### Task details
The number of lines below containing the word "Политика" is all that should be returned.

※

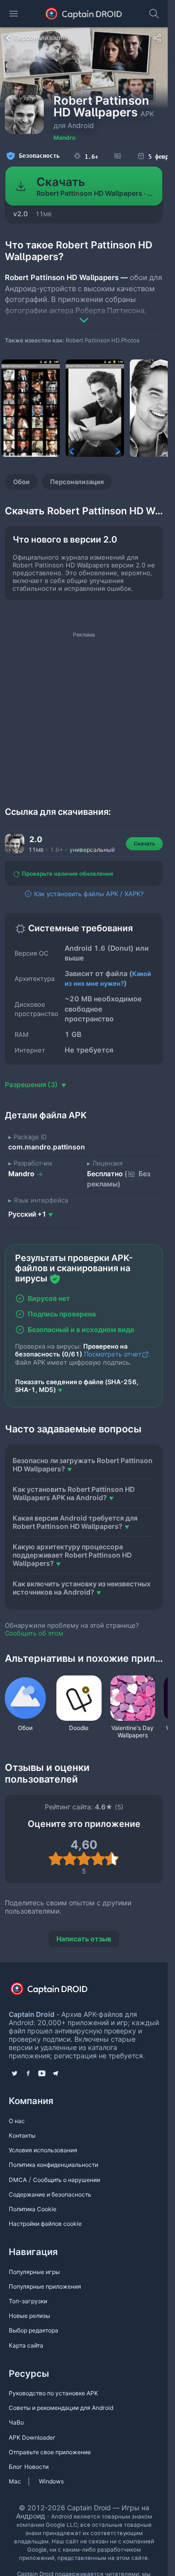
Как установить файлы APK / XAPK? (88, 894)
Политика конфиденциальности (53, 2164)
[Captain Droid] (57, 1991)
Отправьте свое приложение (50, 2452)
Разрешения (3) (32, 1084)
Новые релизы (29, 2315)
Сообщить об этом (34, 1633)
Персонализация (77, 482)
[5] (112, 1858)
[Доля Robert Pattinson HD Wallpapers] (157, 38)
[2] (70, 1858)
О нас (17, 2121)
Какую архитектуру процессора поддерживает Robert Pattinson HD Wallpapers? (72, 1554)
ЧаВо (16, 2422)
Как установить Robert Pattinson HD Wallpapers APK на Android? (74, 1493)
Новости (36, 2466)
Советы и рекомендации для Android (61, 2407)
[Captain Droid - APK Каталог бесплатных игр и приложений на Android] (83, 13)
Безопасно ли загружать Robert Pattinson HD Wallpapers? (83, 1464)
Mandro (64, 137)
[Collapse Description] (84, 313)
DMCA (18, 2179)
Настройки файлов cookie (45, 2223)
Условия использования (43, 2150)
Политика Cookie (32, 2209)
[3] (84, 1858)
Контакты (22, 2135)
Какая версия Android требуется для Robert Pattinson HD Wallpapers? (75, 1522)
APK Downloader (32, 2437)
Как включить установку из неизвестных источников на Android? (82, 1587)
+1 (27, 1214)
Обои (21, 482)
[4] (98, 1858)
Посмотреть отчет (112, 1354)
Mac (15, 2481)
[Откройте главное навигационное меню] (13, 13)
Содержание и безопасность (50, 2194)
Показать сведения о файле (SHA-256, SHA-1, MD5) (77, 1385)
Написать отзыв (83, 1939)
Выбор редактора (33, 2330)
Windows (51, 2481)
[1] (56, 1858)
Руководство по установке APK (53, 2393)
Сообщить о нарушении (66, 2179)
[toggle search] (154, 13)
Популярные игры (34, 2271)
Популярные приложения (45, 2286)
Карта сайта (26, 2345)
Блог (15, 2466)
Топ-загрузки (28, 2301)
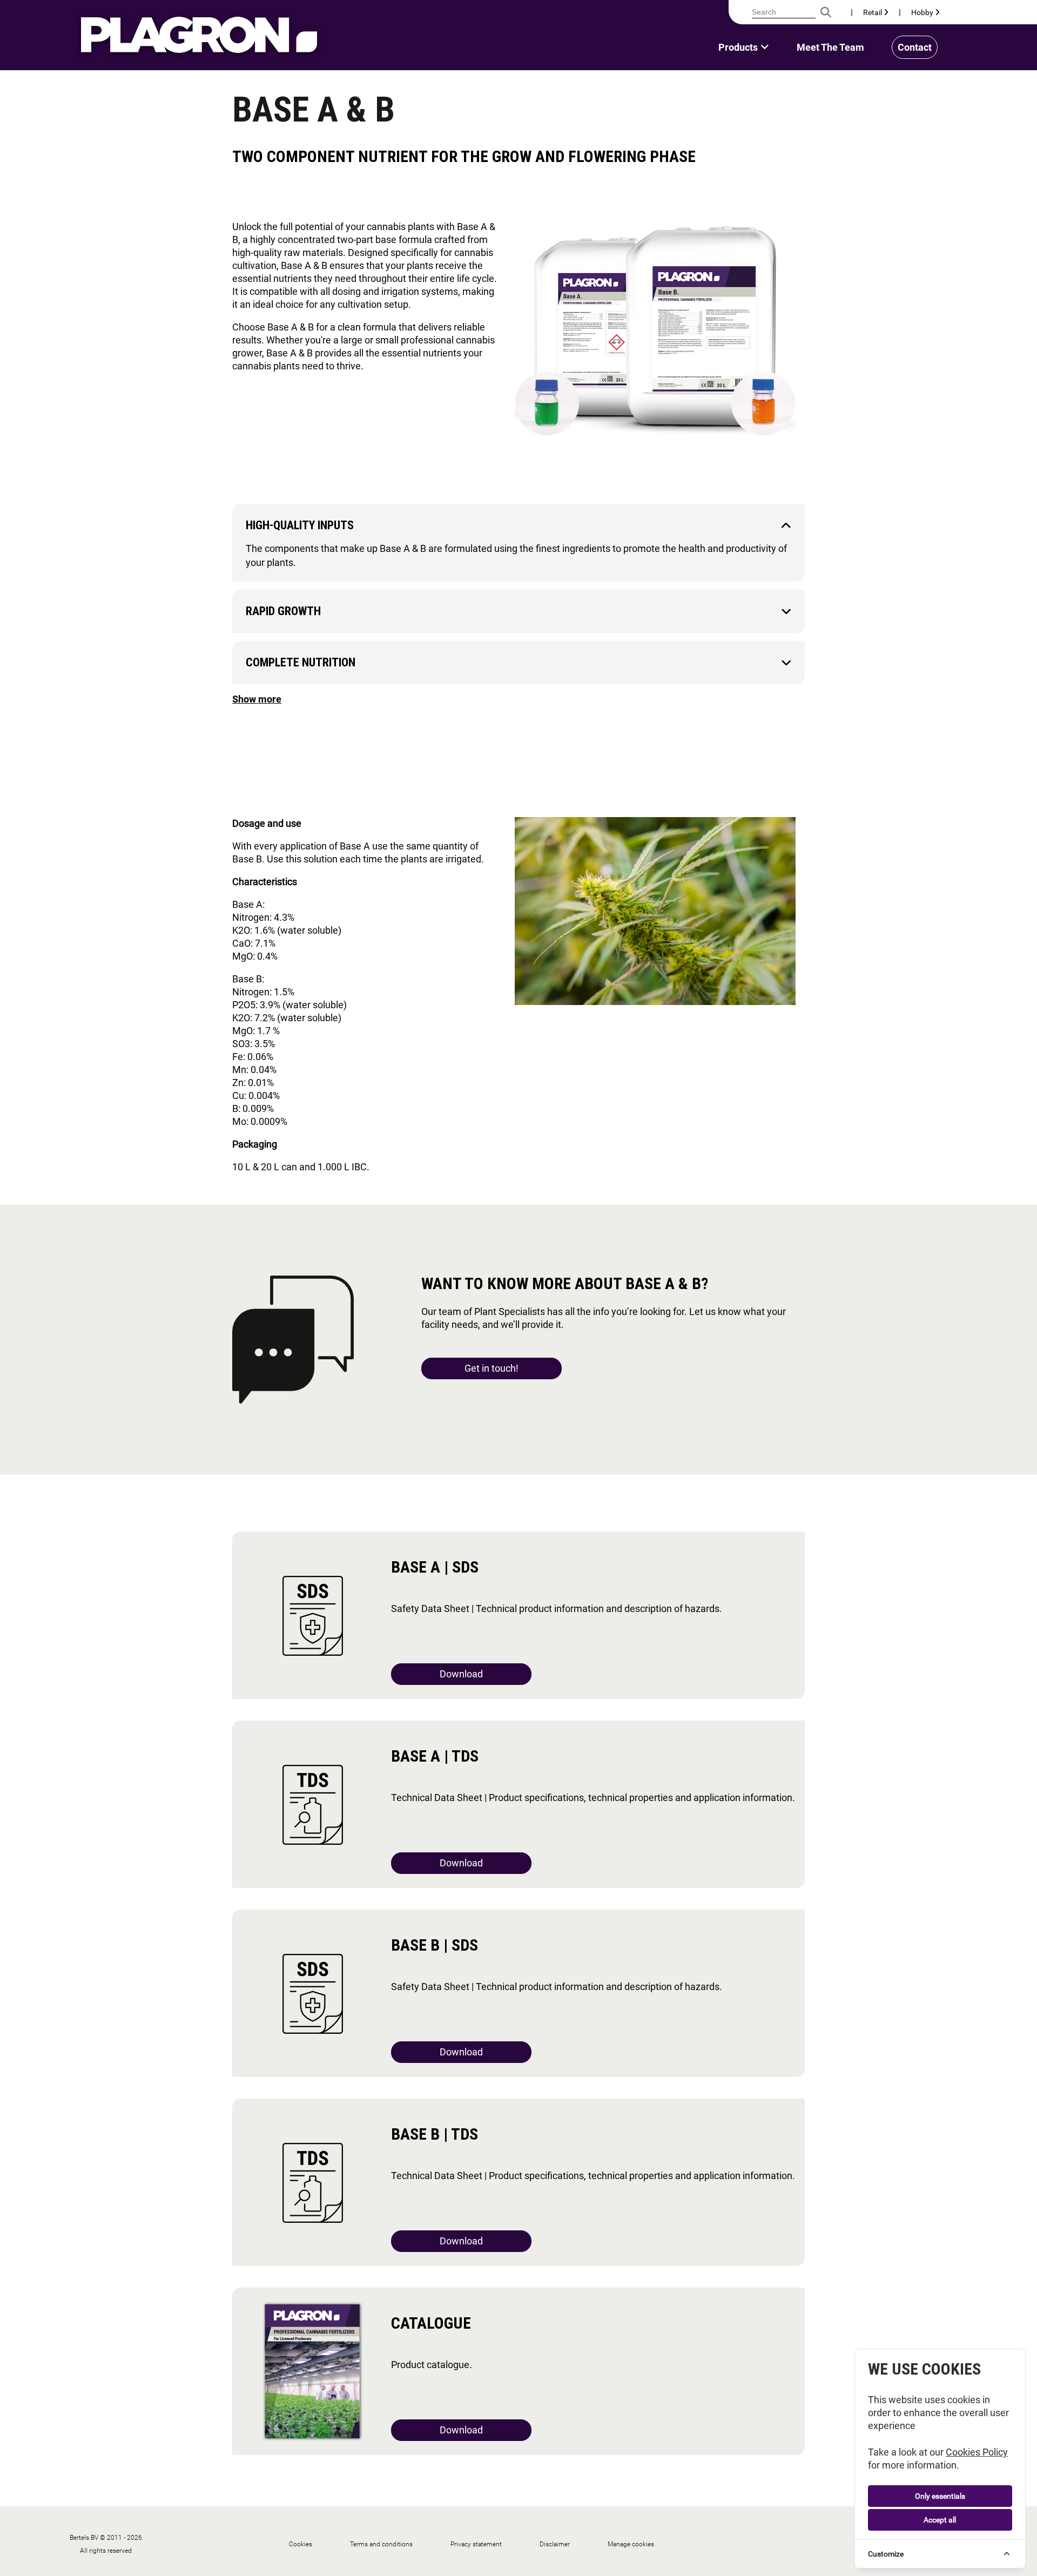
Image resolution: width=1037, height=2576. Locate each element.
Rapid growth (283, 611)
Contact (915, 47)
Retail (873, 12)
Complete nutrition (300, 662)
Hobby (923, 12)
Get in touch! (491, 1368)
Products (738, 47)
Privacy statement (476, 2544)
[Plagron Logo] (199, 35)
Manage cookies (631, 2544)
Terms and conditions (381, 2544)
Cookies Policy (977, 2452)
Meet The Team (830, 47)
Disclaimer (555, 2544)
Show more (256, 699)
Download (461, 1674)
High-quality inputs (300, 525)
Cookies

※

### Exercise solution
2